Problem requirements: Give back an exact copy of the lines in the records below, from the line that has "HOME (590, 37)" through the line that has "Molly (868, 1261)", and nothing besides.

Source data:
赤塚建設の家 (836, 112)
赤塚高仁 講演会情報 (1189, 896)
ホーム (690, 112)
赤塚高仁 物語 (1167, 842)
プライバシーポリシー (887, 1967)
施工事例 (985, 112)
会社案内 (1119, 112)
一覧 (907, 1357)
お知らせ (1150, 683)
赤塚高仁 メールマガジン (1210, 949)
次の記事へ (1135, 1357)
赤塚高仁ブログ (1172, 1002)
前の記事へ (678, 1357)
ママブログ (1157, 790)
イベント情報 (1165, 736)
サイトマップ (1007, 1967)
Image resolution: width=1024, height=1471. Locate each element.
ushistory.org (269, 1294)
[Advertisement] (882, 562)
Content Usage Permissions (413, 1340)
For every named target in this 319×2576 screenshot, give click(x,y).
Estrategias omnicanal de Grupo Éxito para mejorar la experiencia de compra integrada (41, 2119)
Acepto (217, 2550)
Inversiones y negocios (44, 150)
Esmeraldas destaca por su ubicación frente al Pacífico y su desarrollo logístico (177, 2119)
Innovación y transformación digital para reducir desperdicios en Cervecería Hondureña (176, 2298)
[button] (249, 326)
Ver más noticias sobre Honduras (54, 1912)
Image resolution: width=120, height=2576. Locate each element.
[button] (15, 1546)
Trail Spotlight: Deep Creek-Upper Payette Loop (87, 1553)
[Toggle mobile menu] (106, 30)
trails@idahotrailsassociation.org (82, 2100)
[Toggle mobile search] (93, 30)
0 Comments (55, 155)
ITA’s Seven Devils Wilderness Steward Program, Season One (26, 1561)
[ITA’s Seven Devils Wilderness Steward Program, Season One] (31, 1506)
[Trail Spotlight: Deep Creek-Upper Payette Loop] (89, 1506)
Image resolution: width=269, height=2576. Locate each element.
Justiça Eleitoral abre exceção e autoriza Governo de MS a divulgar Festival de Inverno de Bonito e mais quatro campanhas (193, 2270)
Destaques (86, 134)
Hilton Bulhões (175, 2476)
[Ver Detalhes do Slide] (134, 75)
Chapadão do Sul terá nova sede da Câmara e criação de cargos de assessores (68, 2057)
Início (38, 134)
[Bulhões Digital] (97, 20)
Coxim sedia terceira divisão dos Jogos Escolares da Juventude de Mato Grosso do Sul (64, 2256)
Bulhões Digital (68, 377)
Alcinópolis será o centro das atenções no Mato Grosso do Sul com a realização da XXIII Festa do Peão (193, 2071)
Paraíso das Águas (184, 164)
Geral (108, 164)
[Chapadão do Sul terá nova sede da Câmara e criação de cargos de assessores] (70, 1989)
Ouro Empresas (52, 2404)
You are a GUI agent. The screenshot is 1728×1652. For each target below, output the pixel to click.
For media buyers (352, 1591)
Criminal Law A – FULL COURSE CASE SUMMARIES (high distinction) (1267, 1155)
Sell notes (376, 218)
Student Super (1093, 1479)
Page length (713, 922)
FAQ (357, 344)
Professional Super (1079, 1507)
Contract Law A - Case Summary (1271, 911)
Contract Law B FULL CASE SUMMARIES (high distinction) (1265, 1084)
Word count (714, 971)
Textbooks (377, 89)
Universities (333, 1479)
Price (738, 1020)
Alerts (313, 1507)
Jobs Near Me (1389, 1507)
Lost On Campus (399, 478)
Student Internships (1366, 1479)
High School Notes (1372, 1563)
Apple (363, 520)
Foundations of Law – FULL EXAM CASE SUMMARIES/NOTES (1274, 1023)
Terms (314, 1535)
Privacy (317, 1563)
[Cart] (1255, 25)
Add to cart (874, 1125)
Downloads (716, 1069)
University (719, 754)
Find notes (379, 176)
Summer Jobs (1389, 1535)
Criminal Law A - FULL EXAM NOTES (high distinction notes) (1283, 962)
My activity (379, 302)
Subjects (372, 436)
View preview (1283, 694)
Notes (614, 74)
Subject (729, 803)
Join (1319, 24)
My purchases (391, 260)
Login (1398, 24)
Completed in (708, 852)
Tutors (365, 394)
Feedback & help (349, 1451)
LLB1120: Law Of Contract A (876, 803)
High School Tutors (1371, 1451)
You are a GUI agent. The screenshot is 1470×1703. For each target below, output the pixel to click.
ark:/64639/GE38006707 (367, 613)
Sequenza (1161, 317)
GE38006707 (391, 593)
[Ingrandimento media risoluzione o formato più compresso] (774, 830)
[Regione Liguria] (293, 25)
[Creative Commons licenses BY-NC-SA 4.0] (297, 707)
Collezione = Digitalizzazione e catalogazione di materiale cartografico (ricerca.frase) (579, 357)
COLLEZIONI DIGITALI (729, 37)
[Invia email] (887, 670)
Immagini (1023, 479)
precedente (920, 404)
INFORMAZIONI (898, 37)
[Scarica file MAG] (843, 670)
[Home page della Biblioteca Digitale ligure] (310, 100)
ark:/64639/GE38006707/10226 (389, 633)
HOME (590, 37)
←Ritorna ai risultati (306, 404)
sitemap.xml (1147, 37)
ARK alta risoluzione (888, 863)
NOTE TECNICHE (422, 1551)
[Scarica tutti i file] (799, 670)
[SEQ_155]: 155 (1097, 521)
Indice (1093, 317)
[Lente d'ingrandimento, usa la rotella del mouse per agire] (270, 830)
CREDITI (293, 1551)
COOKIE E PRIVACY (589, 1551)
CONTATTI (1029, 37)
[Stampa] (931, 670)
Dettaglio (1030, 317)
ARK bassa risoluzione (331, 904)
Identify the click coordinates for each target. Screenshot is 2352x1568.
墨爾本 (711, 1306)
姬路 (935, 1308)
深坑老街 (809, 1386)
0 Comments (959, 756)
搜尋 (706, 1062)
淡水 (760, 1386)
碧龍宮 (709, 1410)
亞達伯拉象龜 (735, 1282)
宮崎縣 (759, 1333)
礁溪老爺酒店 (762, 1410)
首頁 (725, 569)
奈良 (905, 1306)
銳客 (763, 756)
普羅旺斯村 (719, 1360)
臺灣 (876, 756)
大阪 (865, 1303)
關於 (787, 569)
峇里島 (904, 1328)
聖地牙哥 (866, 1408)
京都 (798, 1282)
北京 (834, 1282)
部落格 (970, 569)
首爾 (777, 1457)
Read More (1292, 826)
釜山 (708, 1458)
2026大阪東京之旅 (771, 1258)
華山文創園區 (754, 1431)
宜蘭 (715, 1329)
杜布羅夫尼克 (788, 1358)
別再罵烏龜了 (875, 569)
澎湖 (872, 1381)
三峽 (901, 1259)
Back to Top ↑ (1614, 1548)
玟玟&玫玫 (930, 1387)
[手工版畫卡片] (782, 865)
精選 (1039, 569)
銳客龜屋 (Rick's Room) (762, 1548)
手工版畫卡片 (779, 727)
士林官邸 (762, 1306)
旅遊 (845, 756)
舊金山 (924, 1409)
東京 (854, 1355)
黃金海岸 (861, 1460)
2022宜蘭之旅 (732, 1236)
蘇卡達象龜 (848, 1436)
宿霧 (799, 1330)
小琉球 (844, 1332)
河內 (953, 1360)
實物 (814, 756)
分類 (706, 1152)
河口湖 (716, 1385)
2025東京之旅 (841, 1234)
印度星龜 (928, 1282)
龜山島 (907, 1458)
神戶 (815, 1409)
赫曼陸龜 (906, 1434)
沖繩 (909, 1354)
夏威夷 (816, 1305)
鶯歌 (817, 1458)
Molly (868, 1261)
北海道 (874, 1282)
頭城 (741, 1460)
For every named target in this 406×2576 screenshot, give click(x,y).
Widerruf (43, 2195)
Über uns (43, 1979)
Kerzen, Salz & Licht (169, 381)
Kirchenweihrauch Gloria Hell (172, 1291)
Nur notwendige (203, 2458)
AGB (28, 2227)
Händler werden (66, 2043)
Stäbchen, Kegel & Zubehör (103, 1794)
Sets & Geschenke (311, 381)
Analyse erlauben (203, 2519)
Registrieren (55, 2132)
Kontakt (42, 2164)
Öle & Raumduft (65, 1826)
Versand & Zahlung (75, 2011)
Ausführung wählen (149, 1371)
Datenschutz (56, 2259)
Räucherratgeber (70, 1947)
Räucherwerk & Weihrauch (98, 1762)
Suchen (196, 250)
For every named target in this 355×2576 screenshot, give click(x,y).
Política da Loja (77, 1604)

Exercise result:
HOME (590, 37)
←Ritorna ai risultati (306, 404)
sitemap.xml (1147, 37)
ARK alta risoluzione (888, 863)
NOTE TECNICHE (422, 1551)
[Scarica tutti i file] (799, 670)
[SEQ_155]: 155 (1097, 521)
Indice (1093, 317)
[Lente d'ingrandimento, usa la rotella del mouse per agire] (270, 830)
CREDITI (293, 1551)
COOKIE E PRIVACY (589, 1551)
CONTATTI (1029, 37)
[Stampa] (931, 670)
Dettaglio (1030, 317)
ARK bassa risoluzione (331, 904)
Identify the click coordinates for each target. Screenshot is 2352x1568.
墨爾本 (711, 1306)
姬路 (935, 1308)
深坑老街 (809, 1386)
0 Comments (959, 756)
搜尋 (706, 1062)
淡水 (760, 1386)
碧龍宮 (709, 1410)
亞達伯拉象龜 (735, 1282)
宮崎縣 (759, 1333)
礁溪老爺酒店 (762, 1410)
首頁 (725, 569)
奈良 (905, 1306)
銳客 (763, 756)
普羅旺斯村 (719, 1360)
臺灣 (876, 756)
大阪 (865, 1303)
關於 (787, 569)
峇里島 (904, 1328)
聖地牙哥 (866, 1408)
京都 (798, 1282)
北京 (834, 1282)
部落格 (970, 569)
首爾 (777, 1457)
Read More (1292, 826)
釜山 (708, 1458)
2026大阪東京之旅 (771, 1258)
華山文創園區 (754, 1431)
宜蘭 (715, 1329)
杜布羅夫尼克 (788, 1358)
別再罵烏龜了 (875, 569)
澎湖 (872, 1381)
三峽 (901, 1259)
Back to Top ↑ (1614, 1548)
玟玟&玫玫 (930, 1387)
[手工版畫卡片] (782, 865)
精選 (1039, 569)
銳客龜屋 (Rick's Room) (762, 1548)
手工版畫卡片 (779, 727)
士林官邸 (762, 1306)
旅遊 (845, 756)
舊金山 (924, 1409)
東京 (854, 1355)
黃金海岸 (861, 1460)
2022宜蘭之旅 (732, 1236)
蘇卡達象龜 (848, 1436)
宿霧 (799, 1330)
小琉球 (844, 1332)
河內 (953, 1360)
實物 (814, 756)
分類 (706, 1152)
河口湖 (716, 1385)
2025東京之旅 (841, 1234)
印度星龜 (928, 1282)
龜山島 (907, 1458)
神戶 (815, 1409)
赫曼陸龜 (906, 1434)
沖繩 (909, 1354)
夏威夷 (816, 1305)
鶯歌 (817, 1458)
Molly (868, 1261)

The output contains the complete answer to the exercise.